The next thing I did was create a Python script to segment the larger audio file into 50 individual files with useful filenames. I adapted a script that uses the Python bindings for FFmpeg, a tool for converting audio. The script takes the following arguments:

  1. Audio file to be segmented
  2. File with timing information
  3. Speaker name
  4. List number

Aside from argument 1, these are unclear. Let’s go into them.

For timing information, I used the CSV file output by Gentle in the previous step. A few lines of that look like this:

which,which,20.8,21.51
doc,doc,21.91,22.46
https,<unk>,22.94,23.98

The first item of each line is the expected word, followed by the found word, then the timestamps for the start and end of the word respectively. As you can see in the sample above, some words weren’t found by Gentle but were given accurate timing info anyway. I can only assume that the “word” “https” was not in the dictionary that Gentle uses in its alignment process. To avoid issues like this, my script looks only at the expected word and timing info.

It tells FFmpeg to create a new audio file beginning at the start time. It then subtracts the start time from the end time and tells it that the file should last for that length of time.

I foresee that, as the body of word files increases in size, there could be repeated words. We may also involve additional speakers, whose lists of words may overlap, and we may want to do multiple takes where words are spoken with different affect. Hence the speaker name and list number. If the speaker name argument is ‘aaron’ or ‘ian’ (my collaborator and myself, so the two most common speakers), it appends a ‘-a’ or ‘-i’ to the filename. For other speakers it simply passes on their name, like ‘-fernanda’. The list number adds a number after another dash. So a typical file from my list might have the name ‘any-i-1.wav’.
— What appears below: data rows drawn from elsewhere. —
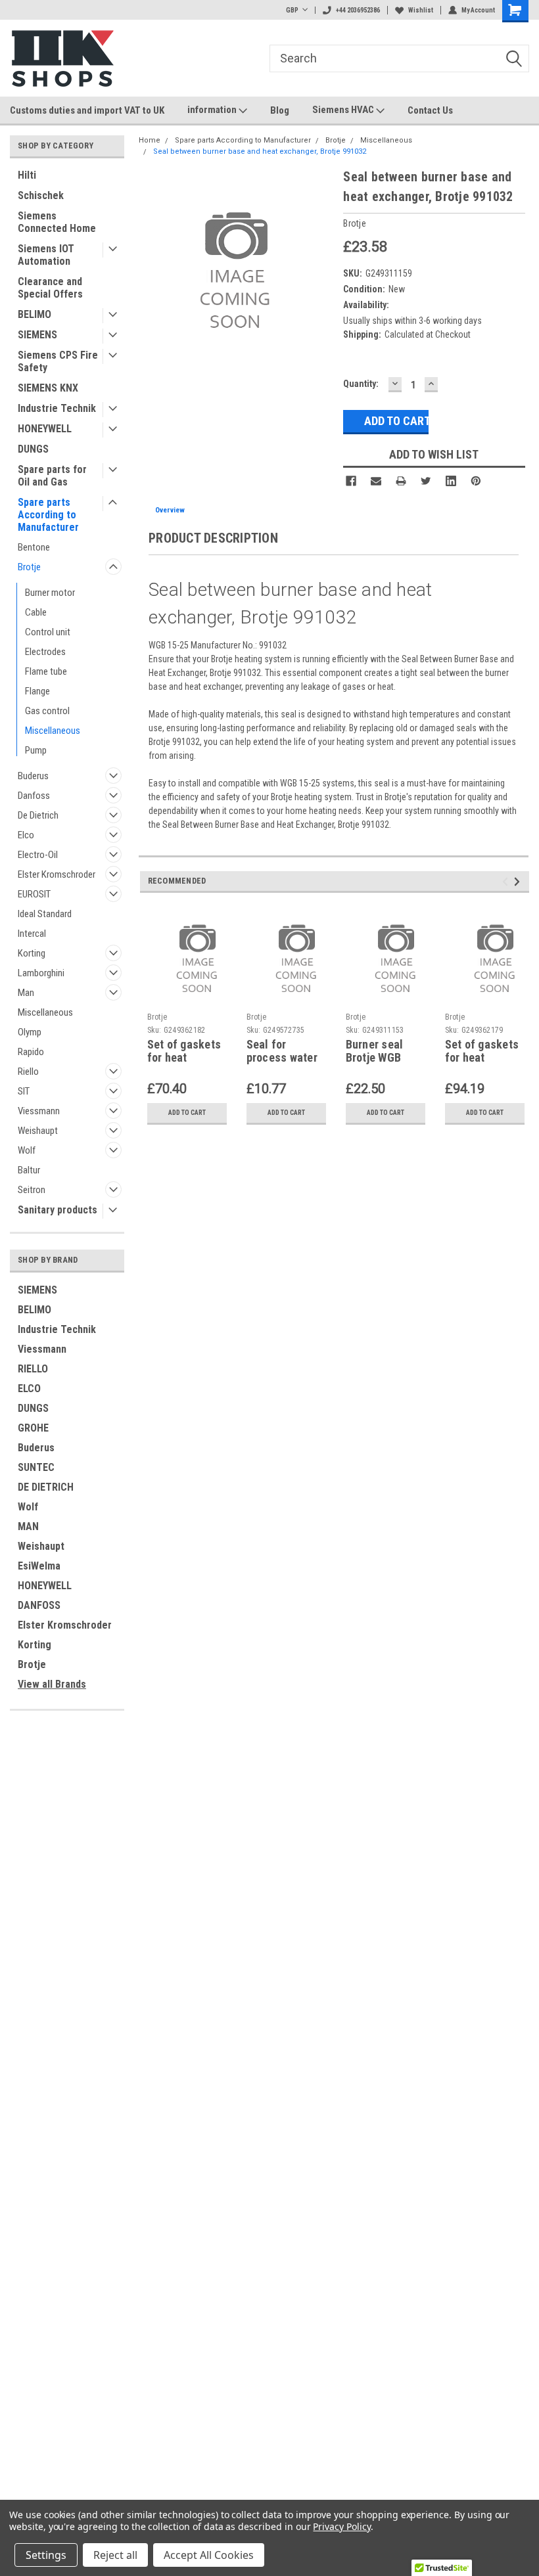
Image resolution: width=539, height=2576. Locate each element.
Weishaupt (38, 1131)
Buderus (33, 776)
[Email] (376, 481)
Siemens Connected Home (57, 222)
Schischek (41, 195)
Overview (170, 510)
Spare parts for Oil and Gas (52, 475)
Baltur (29, 1170)
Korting (31, 953)
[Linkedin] (451, 481)
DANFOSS (39, 1605)
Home (149, 140)
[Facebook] (351, 481)
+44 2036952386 (358, 10)
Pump (36, 750)
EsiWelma (39, 1566)
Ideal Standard (45, 914)
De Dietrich (38, 815)
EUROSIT (34, 894)
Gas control (47, 711)
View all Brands (52, 1684)
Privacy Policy (341, 2526)
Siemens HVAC (344, 110)
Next (519, 882)
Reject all (115, 2555)
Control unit (47, 632)
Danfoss (34, 796)
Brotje (29, 567)
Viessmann (39, 1111)
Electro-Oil (38, 855)
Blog (279, 110)
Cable (36, 612)
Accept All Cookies (209, 2555)
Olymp (29, 1032)
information (213, 110)
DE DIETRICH (46, 1487)
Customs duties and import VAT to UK (87, 110)
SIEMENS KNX (48, 388)
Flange (37, 691)
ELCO (29, 1388)
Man (26, 993)
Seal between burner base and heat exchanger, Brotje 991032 (259, 151)
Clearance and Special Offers (50, 287)
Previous (507, 882)
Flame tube (46, 671)
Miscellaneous (52, 730)
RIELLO (33, 1369)
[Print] (401, 481)
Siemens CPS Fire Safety (58, 361)
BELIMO (34, 314)
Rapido (31, 1052)
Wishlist (420, 10)
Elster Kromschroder (56, 874)
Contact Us (430, 110)
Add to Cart (187, 1112)
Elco (26, 835)
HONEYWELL (45, 428)
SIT (24, 1091)
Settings (46, 2555)
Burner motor (50, 593)
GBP (292, 10)
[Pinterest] (476, 481)
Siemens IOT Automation (46, 254)
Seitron (31, 1190)
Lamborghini (41, 973)
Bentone (34, 547)
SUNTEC (36, 1467)
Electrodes (45, 652)
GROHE (33, 1428)
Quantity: (361, 383)
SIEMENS (37, 334)
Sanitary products (57, 1210)
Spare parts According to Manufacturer (48, 514)
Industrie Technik (57, 408)
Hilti (27, 175)
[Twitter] (426, 481)
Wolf (26, 1150)
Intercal (32, 933)
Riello (28, 1071)
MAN (28, 1526)
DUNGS (33, 449)
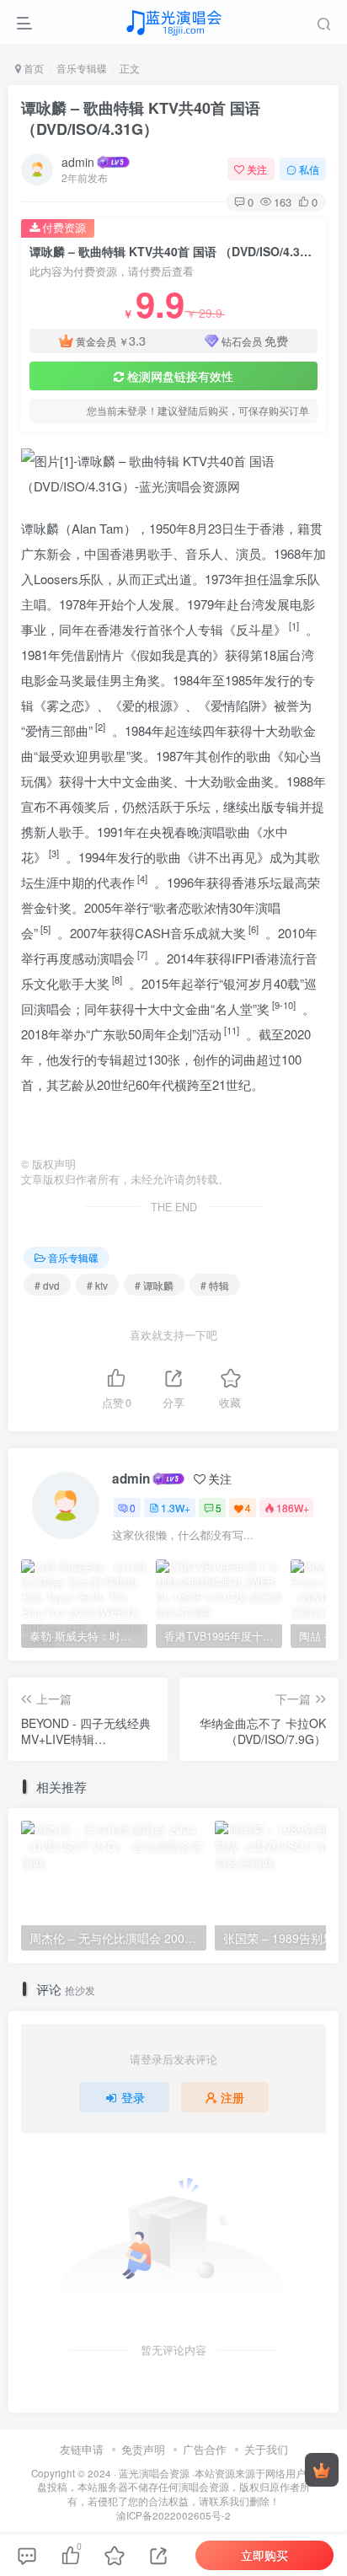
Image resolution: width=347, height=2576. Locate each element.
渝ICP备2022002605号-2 (173, 2515)
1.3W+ (175, 1507)
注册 (232, 2097)
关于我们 (266, 2449)
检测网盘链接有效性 (180, 376)
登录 (133, 2097)
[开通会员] (322, 2470)
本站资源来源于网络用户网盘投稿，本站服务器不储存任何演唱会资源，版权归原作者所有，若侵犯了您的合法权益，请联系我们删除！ (176, 2487)
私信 (309, 169)
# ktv (97, 1285)
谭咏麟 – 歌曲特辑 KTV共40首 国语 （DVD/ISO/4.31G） (140, 118)
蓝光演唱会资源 (154, 2473)
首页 (32, 68)
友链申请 (82, 2449)
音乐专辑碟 (81, 68)
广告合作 (205, 2449)
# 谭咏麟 (154, 1285)
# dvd (47, 1285)
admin (77, 161)
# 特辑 (214, 1285)
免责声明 (143, 2449)
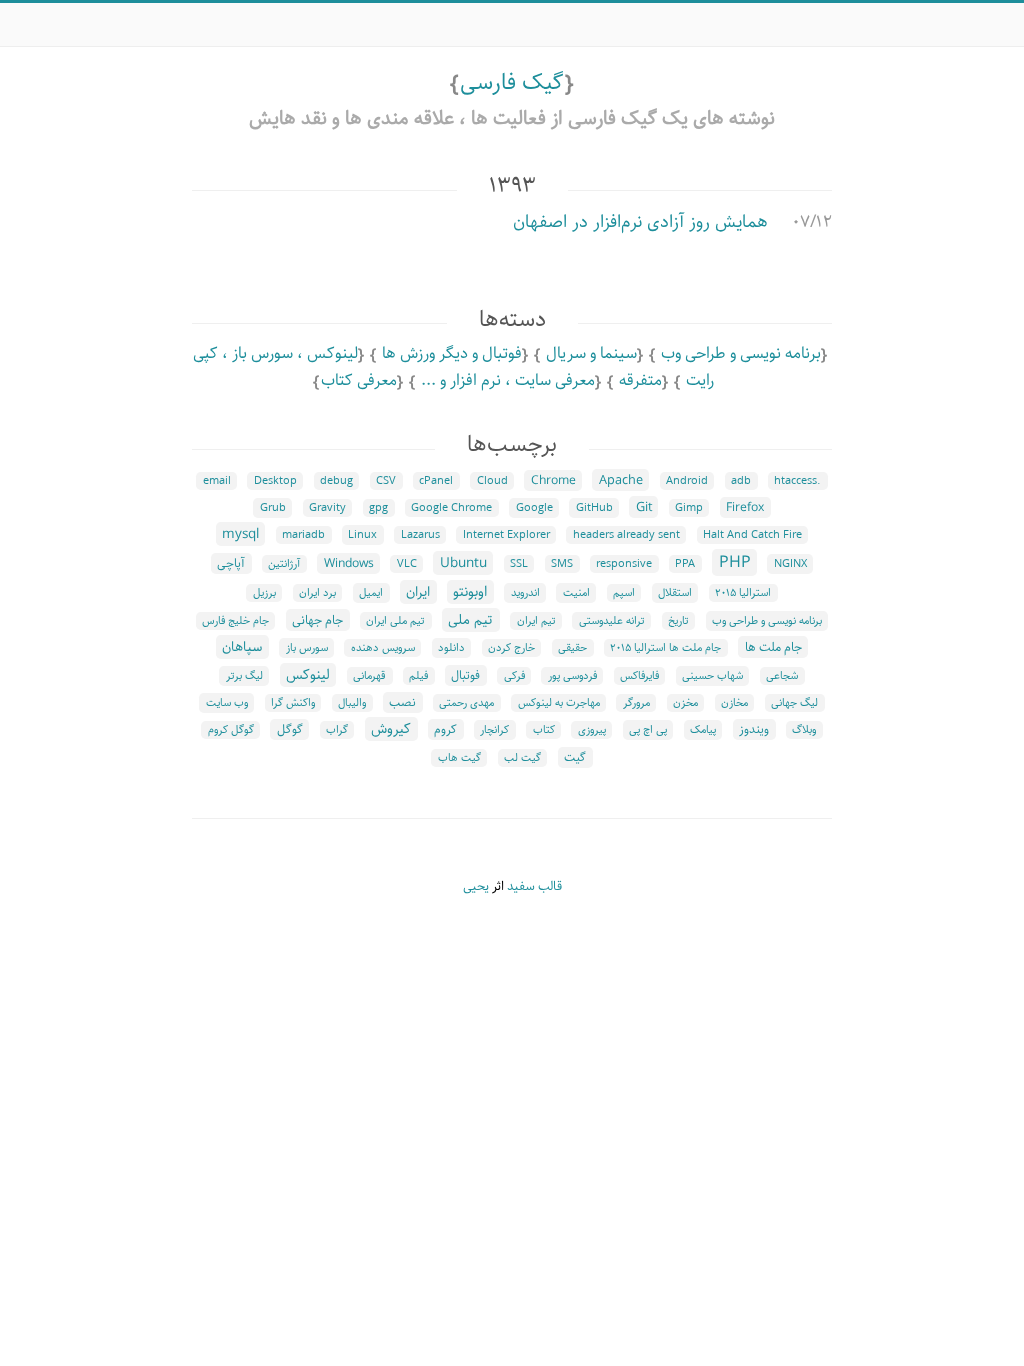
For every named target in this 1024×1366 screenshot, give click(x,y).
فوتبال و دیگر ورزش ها (452, 353)
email (217, 481)
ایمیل (371, 593)
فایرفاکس (639, 676)
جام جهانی (317, 620)
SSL (519, 564)
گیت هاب (459, 758)
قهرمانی (369, 676)
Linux (362, 535)
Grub (273, 508)
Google (534, 508)
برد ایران (317, 593)
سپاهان (242, 647)
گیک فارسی (512, 82)
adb (741, 481)
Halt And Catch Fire (752, 535)
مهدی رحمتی (466, 703)
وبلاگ (804, 730)
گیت (575, 757)
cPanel (436, 481)
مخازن (734, 703)
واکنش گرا (293, 703)
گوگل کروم (231, 730)
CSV (386, 481)
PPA (685, 564)
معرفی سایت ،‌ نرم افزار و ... (508, 380)
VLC (407, 564)
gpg (378, 508)
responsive (624, 564)
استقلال (675, 593)
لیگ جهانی (794, 703)
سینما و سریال (591, 353)
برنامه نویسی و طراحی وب (741, 353)
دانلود (451, 648)
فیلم (418, 676)
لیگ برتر (244, 676)
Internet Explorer (506, 535)
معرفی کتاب (359, 380)
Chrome (553, 480)
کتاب (544, 730)
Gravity (327, 508)
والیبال (352, 703)
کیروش (391, 729)
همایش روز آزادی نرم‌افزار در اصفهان (640, 222)
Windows (349, 563)
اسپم (624, 593)
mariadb (303, 535)
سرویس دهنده (383, 648)
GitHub (594, 508)
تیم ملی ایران (395, 621)
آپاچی (231, 563)
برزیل (264, 593)
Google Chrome (451, 508)
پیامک (703, 730)
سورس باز (307, 648)
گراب (337, 730)
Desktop (275, 481)
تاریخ (678, 621)
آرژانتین (284, 564)
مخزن (685, 703)
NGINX (790, 564)
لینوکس (308, 675)
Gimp (689, 508)
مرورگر (636, 703)
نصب (402, 702)
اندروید (525, 593)
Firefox (745, 507)
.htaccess (797, 481)
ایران (418, 592)
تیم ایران (536, 621)
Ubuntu (463, 563)
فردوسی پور (572, 676)
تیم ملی (470, 620)
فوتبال (465, 675)
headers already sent (626, 535)
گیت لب (522, 758)
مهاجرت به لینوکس (559, 703)
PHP (735, 562)
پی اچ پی (648, 730)
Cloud (492, 481)
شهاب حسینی (712, 676)
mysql (240, 534)
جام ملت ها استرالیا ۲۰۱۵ (665, 648)
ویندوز (754, 729)
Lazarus (420, 535)
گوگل (290, 729)
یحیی (476, 886)
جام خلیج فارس (235, 621)
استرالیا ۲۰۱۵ (743, 593)
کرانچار (494, 730)
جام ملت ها (773, 647)
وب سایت (227, 703)
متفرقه (640, 380)
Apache (621, 480)
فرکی (514, 676)
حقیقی (572, 648)
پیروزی (592, 730)
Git (644, 507)
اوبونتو (470, 592)
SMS (562, 564)
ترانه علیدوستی (612, 621)
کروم (445, 729)
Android (687, 481)
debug (336, 481)
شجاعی (782, 676)
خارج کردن (511, 648)
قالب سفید (534, 886)
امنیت (576, 593)
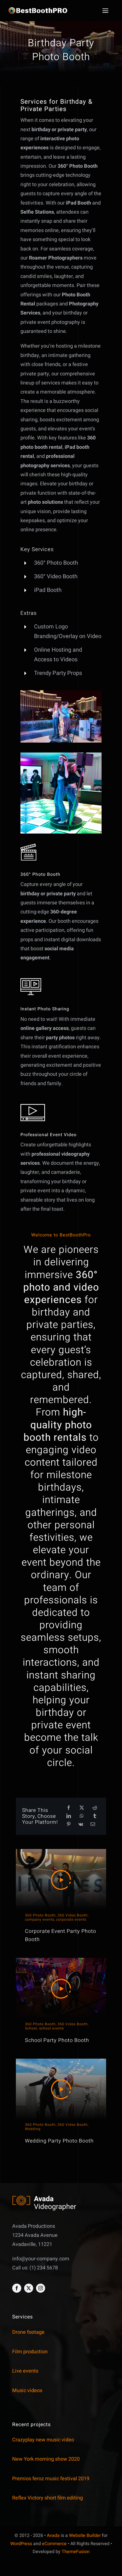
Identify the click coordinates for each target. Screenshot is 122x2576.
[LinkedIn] (69, 1816)
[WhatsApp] (82, 1816)
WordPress (21, 2543)
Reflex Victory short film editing (47, 2498)
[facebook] (16, 2288)
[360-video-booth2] (61, 755)
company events (39, 1919)
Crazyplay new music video (43, 2440)
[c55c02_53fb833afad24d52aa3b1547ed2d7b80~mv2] (61, 692)
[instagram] (40, 2288)
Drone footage (28, 2332)
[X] (82, 1808)
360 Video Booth (73, 1915)
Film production (30, 2352)
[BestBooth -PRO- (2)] (42, 9)
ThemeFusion (76, 2551)
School (31, 2028)
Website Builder (85, 2535)
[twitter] (28, 2288)
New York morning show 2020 (46, 2459)
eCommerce (54, 2543)
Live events (25, 2371)
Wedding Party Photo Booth (59, 2141)
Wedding (33, 2128)
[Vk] (80, 1824)
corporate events (71, 1919)
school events (51, 2028)
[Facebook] (69, 1808)
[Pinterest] (69, 1824)
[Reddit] (95, 1808)
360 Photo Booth (40, 1915)
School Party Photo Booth (57, 2040)
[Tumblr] (95, 1816)
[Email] (93, 1824)
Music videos (27, 2390)
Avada (53, 2535)
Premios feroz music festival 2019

Here is what the command line code to run the script might look like:

python3 splitnames.py 1-50.wav 1-50-gentle.csv i 1

After running each set of 50 words, I listened to the files to make sure they were segmented properly and manually re-edited any that didn’t work. For an entire 1000 word list, there were fewer than ten files that didn’t work — saving me a lot of time over manually chopping each word.